In order to appreciate Ayn Rand’s ‘The Virtue of Selfishness’ one needs to accept three premises. Firstly: the Supremacy of Reason; the use of one’s mental faculties (which are reliable) and good judgment to gain an objectively reliable understanding of reality. Secondly: the absolute sovereignty of the individual. Thirdly: selfishness is not meant in the toxic ordinary way, the way of the ‘irrational brute’. Rand’s ethic, Objectivism, is built on these three things, and simply put, is the belief that the Individual should act in his or her own rational-self-interest, and by guided by their own values, reached and applied through Reason.
Rand’s (and Nathaniel Branden’s) individualist philosophy formulates in opposition to the “sacrificial” and “altruist” ethics that have dominated history.

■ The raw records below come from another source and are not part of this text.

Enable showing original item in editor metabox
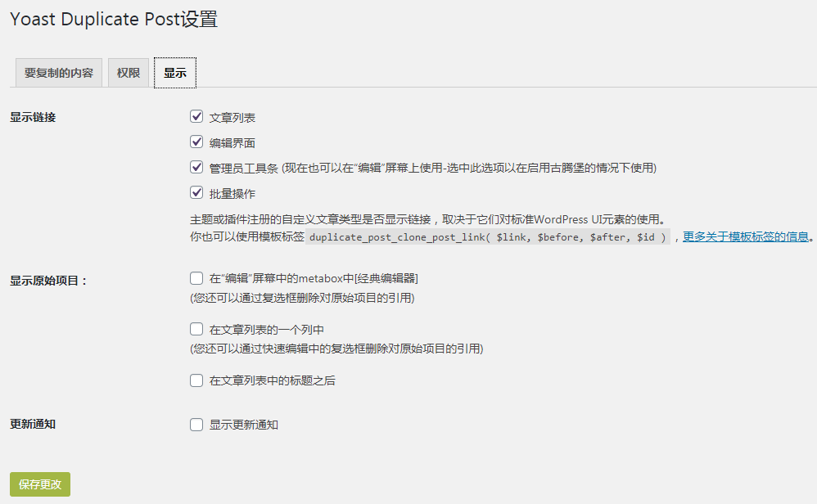Screen dimensions: 817x504 click(196, 277)
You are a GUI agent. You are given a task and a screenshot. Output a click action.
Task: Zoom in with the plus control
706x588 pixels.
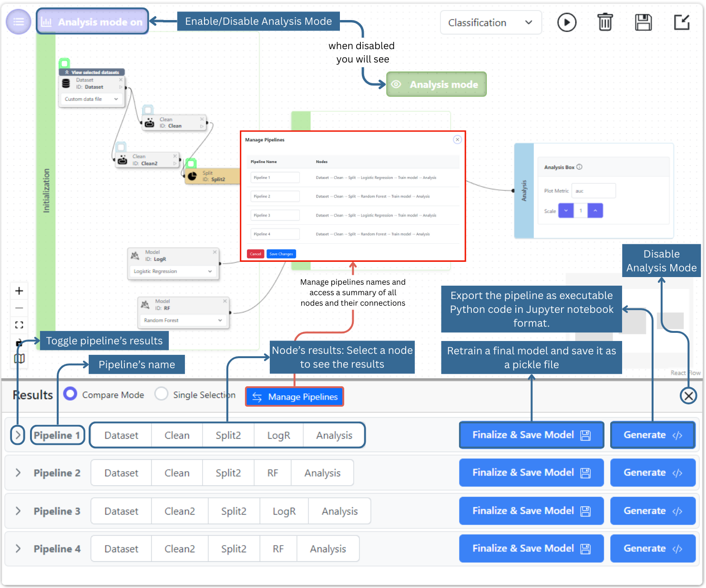(x=19, y=291)
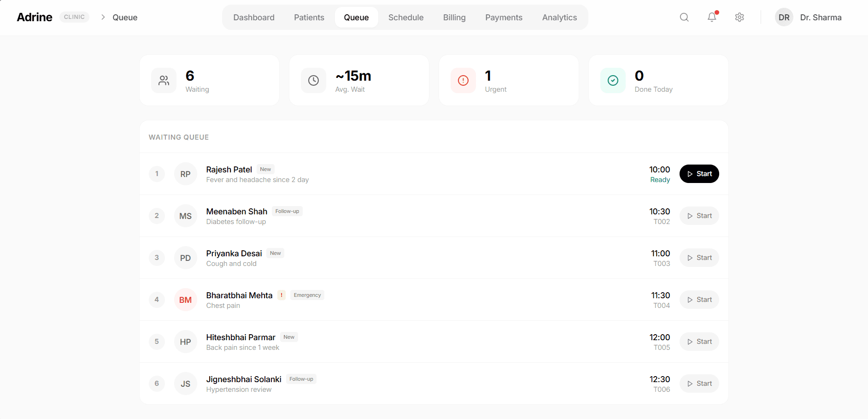The width and height of the screenshot is (868, 419).
Task: Start consultation for Bharatbhai Mehta
Action: 699,300
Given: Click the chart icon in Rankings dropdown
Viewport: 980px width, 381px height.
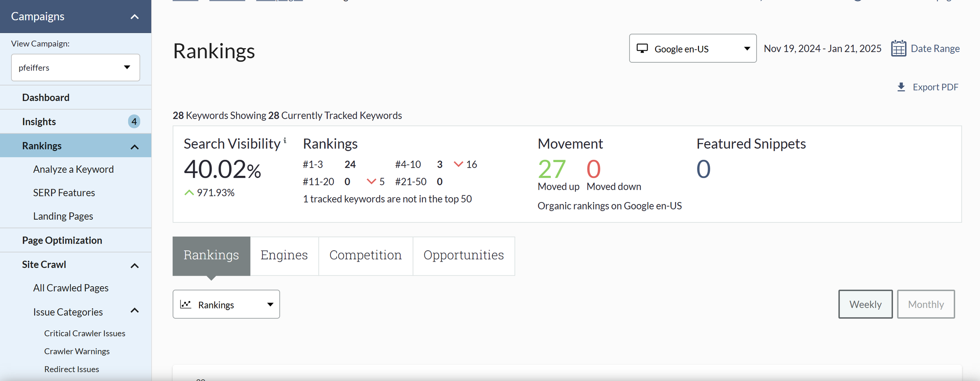Looking at the screenshot, I should [x=185, y=304].
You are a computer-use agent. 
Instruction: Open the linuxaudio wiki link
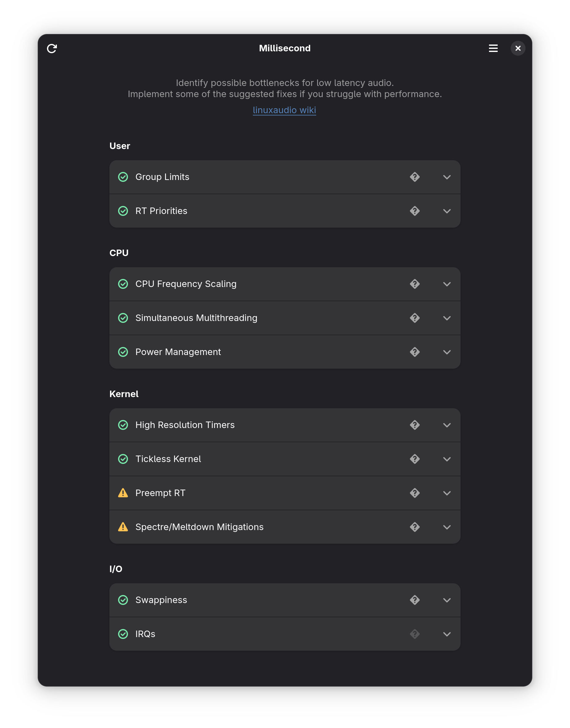284,110
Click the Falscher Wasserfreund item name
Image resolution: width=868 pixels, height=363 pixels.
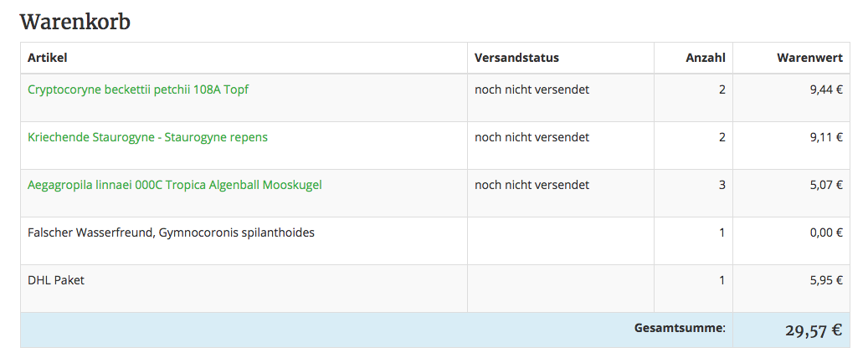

These ethics, be they Christianity, monarchy, or socialism, all prescribe that something exists beyond the individual, something more power and something of greater worth, a “greater good” as it were. In Christianity this is of course God; the monarch in monarchy; or the state or ‘society’ in socialism. Objectivism does not value these things: Objectivism grants rights only to individuals, and not to the “irrationalities” – to a supernatural being, or traditionalist sentimentality.
Rand’s style is frank. She unashamedly condemns all forms of collectivism: Nazism, Communism, Racism, Welfare-state-ism, all of which are branded as perverse and corrupting in so far as they reduce the Individual’s rights. The individual ceases to be an individual. Things other than individual rights matter, and so individual rights are sacrificed.
Rand advocated Laissez-Faire capitalism, the belief that the State had little to no role to play in a free market. This philosophy is virtually extinct in the Western world, and is quite an extreme position, but a logical development of her core tenets: the individual is sovereign and, so long as he is governed by reason, will survive; the individual’s interest should not be sacrificed; that which is rational is good.
Rand made sure to distinguish her work from that of nihilists such as Nietzsche and other subjectivists. Whilst there may be room for overlaps in what the nihilist and the objectivist consider ‘moral’, their process and their judgment of the morality of that process are quite different. The nihilist may advocate that action X is in one’s ‘interest’ because they feel it, without much, if any, rational justification. The objectivist relies solely on Reason to justify his or her action. Morality by ‘whims’ or ‘feelings’ or ‘mysticism’ are simply what compels the ‘irrational brute’.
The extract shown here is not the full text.